**Task instructions**
Up to and including the line containing "Select Williams %R radio button", retype each line of the listing below exactly, beginning with the first.

**Information supplied**
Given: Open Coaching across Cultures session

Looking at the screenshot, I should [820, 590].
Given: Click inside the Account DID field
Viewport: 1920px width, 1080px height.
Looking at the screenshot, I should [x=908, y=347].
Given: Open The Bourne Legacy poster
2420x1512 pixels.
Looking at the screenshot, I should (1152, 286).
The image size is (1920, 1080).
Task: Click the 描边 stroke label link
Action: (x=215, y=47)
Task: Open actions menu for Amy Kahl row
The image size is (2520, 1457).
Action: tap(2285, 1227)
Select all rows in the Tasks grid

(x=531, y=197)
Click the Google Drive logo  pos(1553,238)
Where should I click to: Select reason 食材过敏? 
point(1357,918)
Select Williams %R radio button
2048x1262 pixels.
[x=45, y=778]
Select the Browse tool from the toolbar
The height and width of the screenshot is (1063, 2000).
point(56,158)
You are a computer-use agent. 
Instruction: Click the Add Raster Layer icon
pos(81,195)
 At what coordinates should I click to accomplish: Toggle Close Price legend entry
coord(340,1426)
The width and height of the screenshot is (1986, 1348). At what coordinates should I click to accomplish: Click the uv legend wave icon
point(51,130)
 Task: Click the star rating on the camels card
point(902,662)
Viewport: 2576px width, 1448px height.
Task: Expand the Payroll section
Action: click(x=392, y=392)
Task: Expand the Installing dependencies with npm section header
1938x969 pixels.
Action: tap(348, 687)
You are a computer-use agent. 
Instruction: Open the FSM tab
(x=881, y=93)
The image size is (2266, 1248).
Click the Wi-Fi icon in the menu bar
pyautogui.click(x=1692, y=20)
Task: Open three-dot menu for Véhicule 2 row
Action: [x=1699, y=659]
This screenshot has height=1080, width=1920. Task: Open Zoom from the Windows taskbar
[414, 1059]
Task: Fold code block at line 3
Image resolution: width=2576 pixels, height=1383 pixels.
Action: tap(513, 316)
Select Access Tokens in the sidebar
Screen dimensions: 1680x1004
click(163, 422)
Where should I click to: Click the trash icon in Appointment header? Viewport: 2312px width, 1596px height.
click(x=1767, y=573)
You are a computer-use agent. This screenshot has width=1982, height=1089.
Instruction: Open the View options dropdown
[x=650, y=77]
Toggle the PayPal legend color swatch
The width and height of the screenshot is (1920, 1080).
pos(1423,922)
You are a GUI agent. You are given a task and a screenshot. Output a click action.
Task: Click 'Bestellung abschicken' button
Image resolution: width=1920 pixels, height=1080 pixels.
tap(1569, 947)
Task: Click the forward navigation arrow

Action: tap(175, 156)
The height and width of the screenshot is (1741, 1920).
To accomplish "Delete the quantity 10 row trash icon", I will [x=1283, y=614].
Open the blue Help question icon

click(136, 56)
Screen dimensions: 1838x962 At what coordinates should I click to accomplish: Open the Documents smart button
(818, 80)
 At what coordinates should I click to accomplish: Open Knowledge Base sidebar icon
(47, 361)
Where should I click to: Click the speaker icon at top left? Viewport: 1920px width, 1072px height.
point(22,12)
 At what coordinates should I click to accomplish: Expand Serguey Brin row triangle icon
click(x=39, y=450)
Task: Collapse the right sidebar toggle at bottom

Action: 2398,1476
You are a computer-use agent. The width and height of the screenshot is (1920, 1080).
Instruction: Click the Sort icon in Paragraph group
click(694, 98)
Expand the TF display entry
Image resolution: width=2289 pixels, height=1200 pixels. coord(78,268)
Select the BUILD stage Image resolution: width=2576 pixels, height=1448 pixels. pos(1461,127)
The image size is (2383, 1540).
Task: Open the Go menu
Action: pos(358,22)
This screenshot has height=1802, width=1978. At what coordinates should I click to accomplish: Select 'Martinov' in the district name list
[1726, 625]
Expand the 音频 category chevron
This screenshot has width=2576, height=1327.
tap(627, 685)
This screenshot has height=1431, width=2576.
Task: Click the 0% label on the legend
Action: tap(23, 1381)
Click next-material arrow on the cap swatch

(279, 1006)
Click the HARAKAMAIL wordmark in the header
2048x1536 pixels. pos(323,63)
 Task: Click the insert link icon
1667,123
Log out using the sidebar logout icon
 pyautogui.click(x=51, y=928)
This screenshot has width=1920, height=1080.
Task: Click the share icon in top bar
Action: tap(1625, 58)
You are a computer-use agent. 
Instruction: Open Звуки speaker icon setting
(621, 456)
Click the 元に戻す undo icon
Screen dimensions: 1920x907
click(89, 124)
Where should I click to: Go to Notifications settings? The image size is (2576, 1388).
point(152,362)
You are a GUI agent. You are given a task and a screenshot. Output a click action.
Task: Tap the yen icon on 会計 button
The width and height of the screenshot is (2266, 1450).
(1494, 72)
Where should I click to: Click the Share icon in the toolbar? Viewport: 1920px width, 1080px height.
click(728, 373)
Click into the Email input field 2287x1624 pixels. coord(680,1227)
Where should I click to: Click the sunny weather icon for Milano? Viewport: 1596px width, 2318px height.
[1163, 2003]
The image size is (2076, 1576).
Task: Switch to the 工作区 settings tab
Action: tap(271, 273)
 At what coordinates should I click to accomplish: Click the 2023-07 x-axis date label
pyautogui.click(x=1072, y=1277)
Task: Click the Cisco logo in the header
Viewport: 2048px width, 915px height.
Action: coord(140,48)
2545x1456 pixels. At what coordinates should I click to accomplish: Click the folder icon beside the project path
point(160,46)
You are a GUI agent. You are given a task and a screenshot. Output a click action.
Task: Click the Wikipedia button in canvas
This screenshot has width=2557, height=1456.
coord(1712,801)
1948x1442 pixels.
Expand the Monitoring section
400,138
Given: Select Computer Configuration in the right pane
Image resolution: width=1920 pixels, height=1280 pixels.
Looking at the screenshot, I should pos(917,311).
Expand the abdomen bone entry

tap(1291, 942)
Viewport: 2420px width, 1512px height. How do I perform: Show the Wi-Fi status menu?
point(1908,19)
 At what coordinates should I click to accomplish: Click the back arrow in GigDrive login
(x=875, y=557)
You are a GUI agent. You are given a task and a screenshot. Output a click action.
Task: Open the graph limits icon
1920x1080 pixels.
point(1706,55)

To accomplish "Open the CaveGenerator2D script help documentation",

**Your response**
Given: Open Coaching across Cultures session

Looking at the screenshot, I should [820, 590].
Given: Click inside the Account DID field
Viewport: 1920px width, 1080px height.
Looking at the screenshot, I should [x=908, y=347].
Given: Open The Bourne Legacy poster
2420x1512 pixels.
Looking at the screenshot, I should (1152, 286).
The image size is (1920, 1080).
Task: Click the 描边 stroke label link
Action: (x=215, y=47)
Task: Open actions menu for Amy Kahl row
The image size is (2520, 1457).
Action: tap(2285, 1227)
Select all rows in the Tasks grid

(x=531, y=197)
Click the Google Drive logo  pos(1553,238)
Where should I click to: Select reason 食材过敏? 
point(1357,918)
Select Williams %R radio button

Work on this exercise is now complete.